Realizing this drawback of general purpose search engines, a number of websites have come up which search for data related to one particular thing and they do it well.
The following are a collection of sites that allow you to search for chunks of code in any programming language thus making your job as a programmer all the more easier.
- Koders.com is a free on-line search engine for open source software and other web-downloadable code. Each day, over 30,000 developers use Koders to search over 766 million lines of code written in over 30 languages and identified with 28 software licenses. Developers can use this free resource to quickly find the best reusable open source code, methods, examples, algorithms and more, enabling them to be more successful with open source and complete projects faster.

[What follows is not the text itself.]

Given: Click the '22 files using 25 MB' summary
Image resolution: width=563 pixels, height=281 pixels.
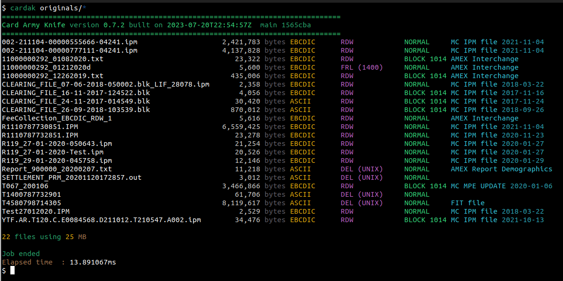Looking at the screenshot, I should pyautogui.click(x=44, y=237).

- Drupal Code Search specializes in searching for code specific to Drupal – a very popular content management system. It is powered by the Google code search API. From this site, you can search source code from thousands of Drupal modules and themes. You can use the power of regular expressions to find exactly what you need. And easily restrict results to specific Drupal versions and programming languages. You can also filter results by the version of Drupal and the kind of language you use such as PHP or Javascript.

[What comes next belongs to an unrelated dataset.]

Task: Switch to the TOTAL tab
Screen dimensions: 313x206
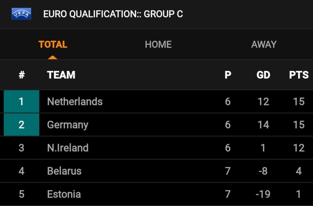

- Google Code Search – This is a custom offering from Google themselves which you can use to search for public source code. Also take a look at Google advanced code search.

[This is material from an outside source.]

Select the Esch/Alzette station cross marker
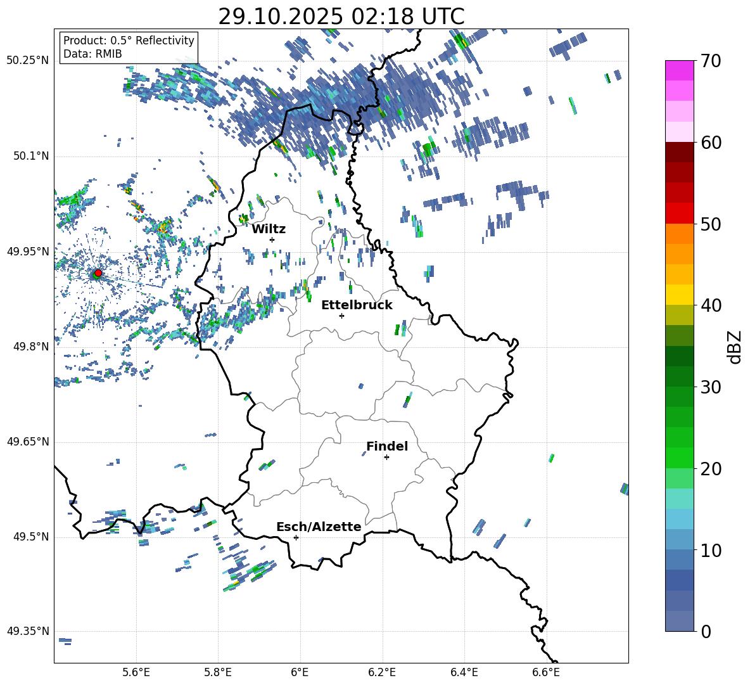The image size is (750, 685). pos(296,537)
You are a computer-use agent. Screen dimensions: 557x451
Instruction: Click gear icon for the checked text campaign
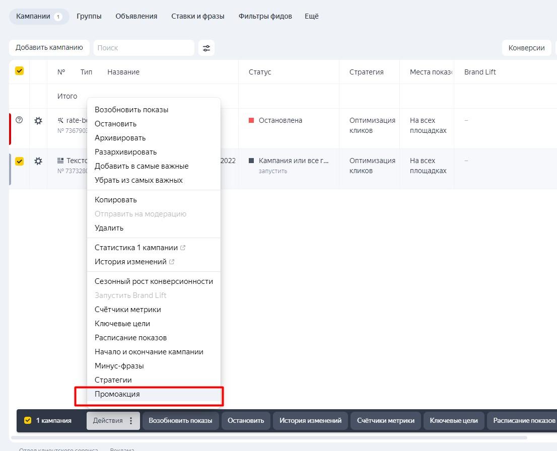coord(38,161)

- Code Snipplr – Snipplr is a public source code repository that gives you a place to store and organize all the little pieces of code that you use each day. Best of all, it lets you share your code snippets with other coders and designers. Not exactly a search engine per say but you can search for code that others have saved on this site. It acts more like a search directory.
- QuickRef.org – Find programming documentation fast. Just start typing and this Ajax based site will search for and bring to your finger tips the code snippets and documentation you are searching for. What makes it a very good site is its simple non-cluttered interface.
- Codebase.com – This is a leading code search site. Rather than treating code as text, Codase understands programming languages, and treats code as code, the way it’s supposed to be. This unique and syntax-aware approach provides the most accurate and detailed search results with fine granularity levels of controls. With Codase, you can search functions, classes, strings, constants, macros, comments and other programming language constructs.
Codase hosts huge amount of open source codes providing a much better coverage, as it covers codes usually hidden inside compressed files and source control repositories, where general search engines fail to find and index. In addition, Codase only indexes and searches high quality codes with every line of code literally validated and compiled by intelligent and powerful source code analysis engine. - Coolcommands.com – This is a search site with a difference. It helps you search for Unix and Linux scripts instead of chunks of code. It is maintained wholly through user contributions.
- CodeFetch.com – This is a wonderful search engine which allows you to search for code snippets from a large collection of programming languages. Its specialty is that it searches the code of programming books.
- GotAPI.org – This is a comprehensive site which contain upto date code syntax for HTML, JavaScript and CSS. A very good reference. What is more, each section opens in seperate tabs within the web page which makes browsing for the code all the more comfortable.
- RubyOnRails.org – This is a comprehensive resource for Ruby language API.
- DZone.com – This is not a code search engine per se but a site which provides links to numerous popular sites which contain interesting programming code and articles. Worth checking out.
- JQuery Docs – This is the official documentation for JQuery. It contains help, API and UI reference which is (I may add) searchable.